(Excerpted data Opens)

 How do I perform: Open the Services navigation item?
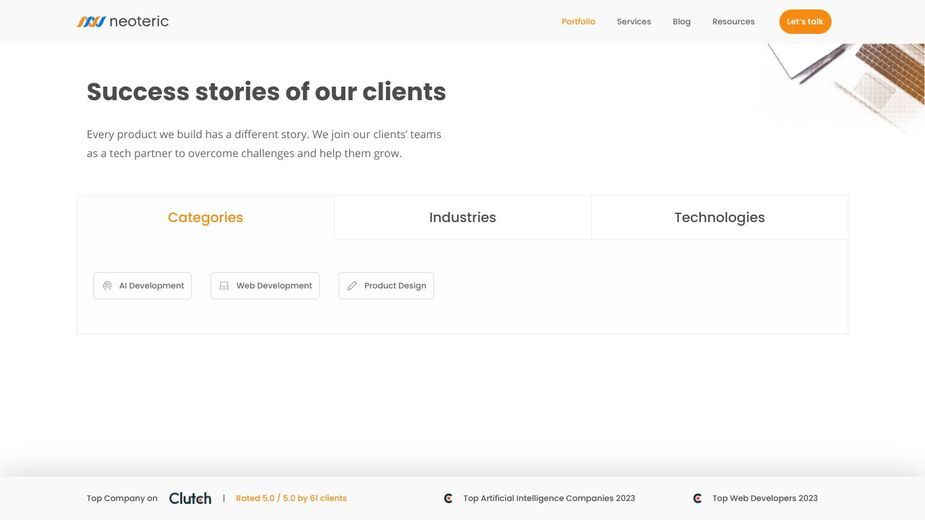pos(634,21)
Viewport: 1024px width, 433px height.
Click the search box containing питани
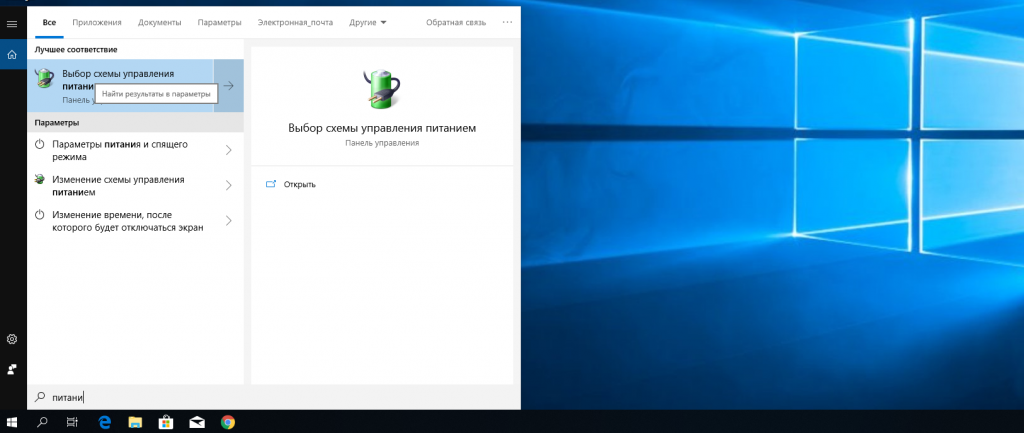(x=274, y=397)
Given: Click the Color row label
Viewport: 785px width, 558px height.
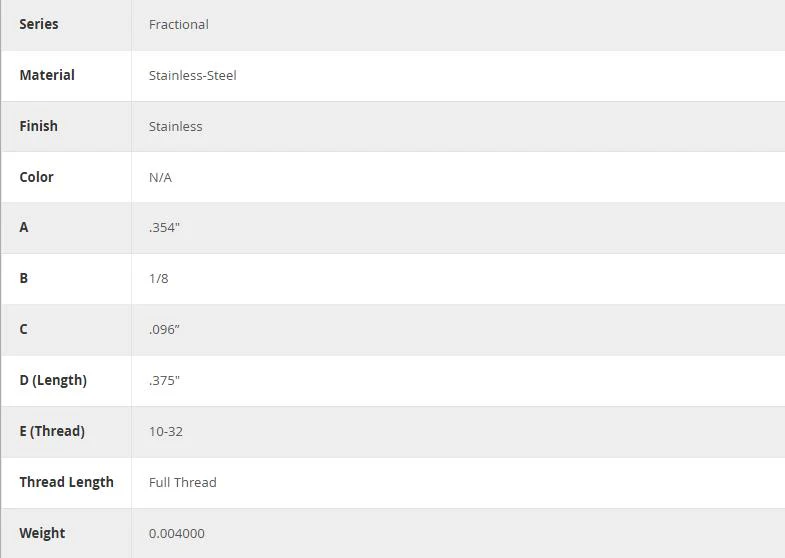Looking at the screenshot, I should [x=36, y=177].
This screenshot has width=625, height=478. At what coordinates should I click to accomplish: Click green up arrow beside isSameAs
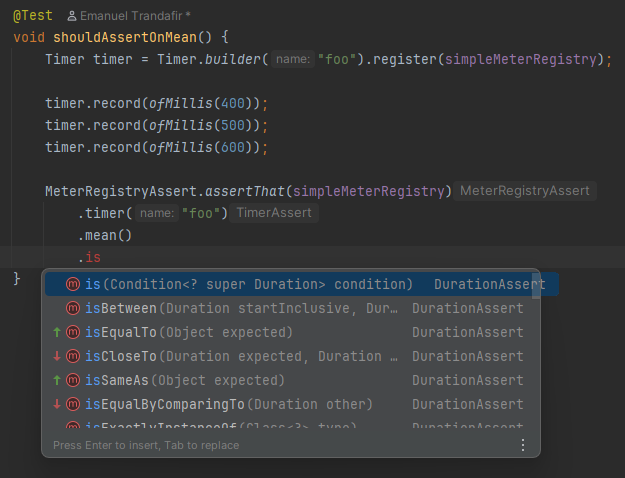(57, 380)
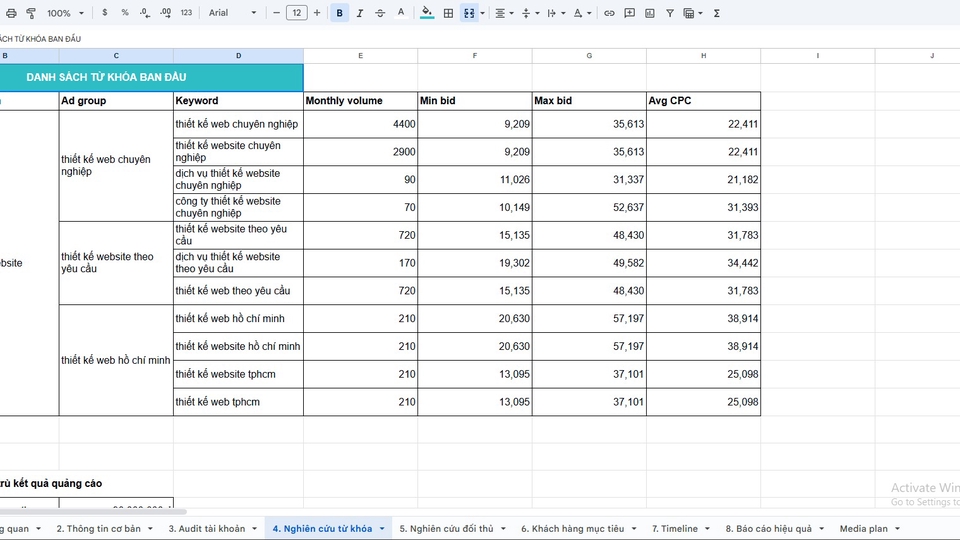This screenshot has height=540, width=960.
Task: Toggle strikethrough formatting
Action: pos(380,13)
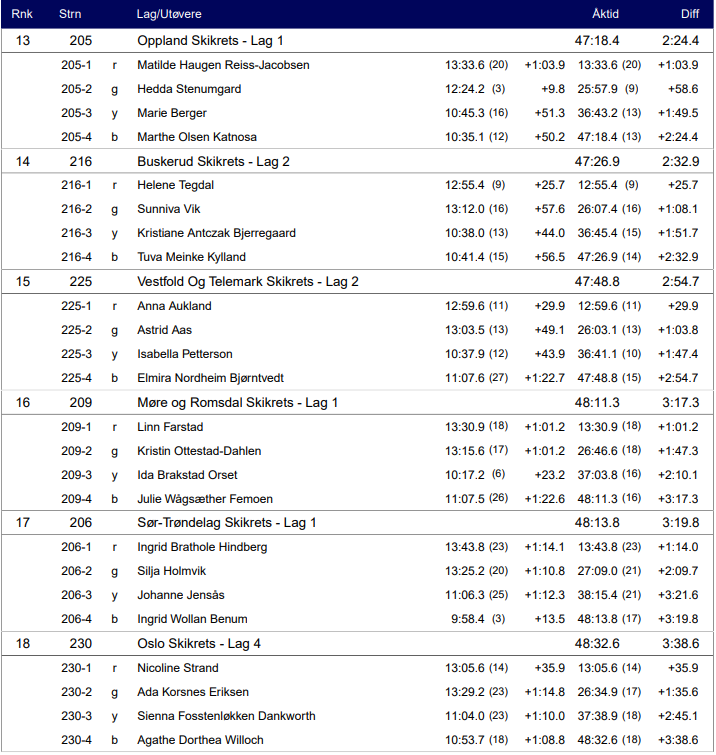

(Excerpted data Closes)

All that belongs in the answer is the lines from the line with "Click the search box containing питани" through the closing line of the entries, inclusive, transcribed exactly and free of pictures.

# Result:
Click the search box containing питани
(x=274, y=397)
Given: Click the Color row label
Viewport: 785px width, 558px height.
Looking at the screenshot, I should [x=36, y=177].
This screenshot has width=625, height=478. At what coordinates should I click to accomplish: Click green up arrow beside isSameAs
(57, 380)
This screenshot has height=540, width=960.
Task: Toggle strikethrough formatting
Action: pos(380,13)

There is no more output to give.